**Task item:**
Search the records below for the line containing "Creality K2 Pro 3D Printer (39, 1546)". Output that line and all later lines exactly; output nothing else.

(Recorded data)
>>
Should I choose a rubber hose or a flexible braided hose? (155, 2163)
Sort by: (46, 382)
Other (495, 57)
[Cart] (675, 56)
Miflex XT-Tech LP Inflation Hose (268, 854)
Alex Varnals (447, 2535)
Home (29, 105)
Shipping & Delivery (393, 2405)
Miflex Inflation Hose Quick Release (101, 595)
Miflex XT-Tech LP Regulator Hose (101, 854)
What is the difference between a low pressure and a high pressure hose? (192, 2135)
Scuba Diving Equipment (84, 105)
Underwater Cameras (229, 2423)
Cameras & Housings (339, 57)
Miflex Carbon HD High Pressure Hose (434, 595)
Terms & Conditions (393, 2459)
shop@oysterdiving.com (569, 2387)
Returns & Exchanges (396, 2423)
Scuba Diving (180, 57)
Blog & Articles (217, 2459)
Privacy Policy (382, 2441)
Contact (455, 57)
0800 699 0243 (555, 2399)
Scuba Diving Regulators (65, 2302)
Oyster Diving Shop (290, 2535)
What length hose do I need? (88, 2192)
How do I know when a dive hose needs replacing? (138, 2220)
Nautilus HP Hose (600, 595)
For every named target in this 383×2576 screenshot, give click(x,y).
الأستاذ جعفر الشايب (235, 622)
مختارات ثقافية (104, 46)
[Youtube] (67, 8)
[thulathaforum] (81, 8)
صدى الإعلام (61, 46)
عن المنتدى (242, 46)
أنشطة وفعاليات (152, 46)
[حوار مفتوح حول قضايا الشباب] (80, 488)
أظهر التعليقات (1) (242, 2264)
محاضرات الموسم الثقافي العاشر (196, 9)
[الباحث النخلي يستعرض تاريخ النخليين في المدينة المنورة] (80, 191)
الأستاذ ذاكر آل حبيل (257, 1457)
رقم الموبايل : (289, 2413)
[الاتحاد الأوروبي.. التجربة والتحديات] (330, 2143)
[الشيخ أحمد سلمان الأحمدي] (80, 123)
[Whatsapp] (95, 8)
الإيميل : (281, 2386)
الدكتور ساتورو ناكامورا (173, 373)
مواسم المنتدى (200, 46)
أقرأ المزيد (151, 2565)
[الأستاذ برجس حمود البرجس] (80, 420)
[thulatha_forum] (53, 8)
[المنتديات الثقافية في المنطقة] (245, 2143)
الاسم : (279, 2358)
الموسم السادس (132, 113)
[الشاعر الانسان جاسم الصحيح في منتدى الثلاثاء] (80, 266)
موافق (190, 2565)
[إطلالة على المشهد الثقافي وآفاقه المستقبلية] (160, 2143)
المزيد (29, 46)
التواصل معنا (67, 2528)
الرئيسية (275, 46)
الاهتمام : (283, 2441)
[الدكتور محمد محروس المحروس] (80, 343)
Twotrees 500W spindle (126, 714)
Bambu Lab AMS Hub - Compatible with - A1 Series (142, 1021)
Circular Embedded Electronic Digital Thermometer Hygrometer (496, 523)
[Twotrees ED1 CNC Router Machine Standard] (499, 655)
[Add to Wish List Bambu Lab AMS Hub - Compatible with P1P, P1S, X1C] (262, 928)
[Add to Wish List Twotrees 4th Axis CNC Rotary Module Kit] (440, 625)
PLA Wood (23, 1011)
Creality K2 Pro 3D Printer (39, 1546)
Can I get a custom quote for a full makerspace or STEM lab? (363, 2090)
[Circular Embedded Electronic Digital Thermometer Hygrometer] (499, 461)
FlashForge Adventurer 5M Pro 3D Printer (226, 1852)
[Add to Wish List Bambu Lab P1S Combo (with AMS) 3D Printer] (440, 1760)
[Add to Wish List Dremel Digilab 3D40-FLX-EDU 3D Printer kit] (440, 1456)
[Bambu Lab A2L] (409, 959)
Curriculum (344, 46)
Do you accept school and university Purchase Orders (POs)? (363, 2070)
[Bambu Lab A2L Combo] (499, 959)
<<
**Output:**
Creality K2 Pro 3D Printer (39, 1546)
Can I get a custom quote for a full makerspace or STEM lab? (363, 2090)
[Circular Embedded Electronic Digital Thermometer Hygrometer] (499, 461)
FlashForge Adventurer 5M Pro 3D Printer (226, 1852)
[Add to Wish List Bambu Lab P1S Combo (with AMS) 3D Printer] (440, 1760)
[Add to Wish List Dremel Digilab 3D40-FLX-EDU 3D Printer kit] (440, 1456)
[Bambu Lab A2L] (409, 959)
Curriculum (344, 46)
Do you accept school and university Purchase Orders (POs)? (363, 2070)
[Bambu Lab A2L Combo] (499, 959)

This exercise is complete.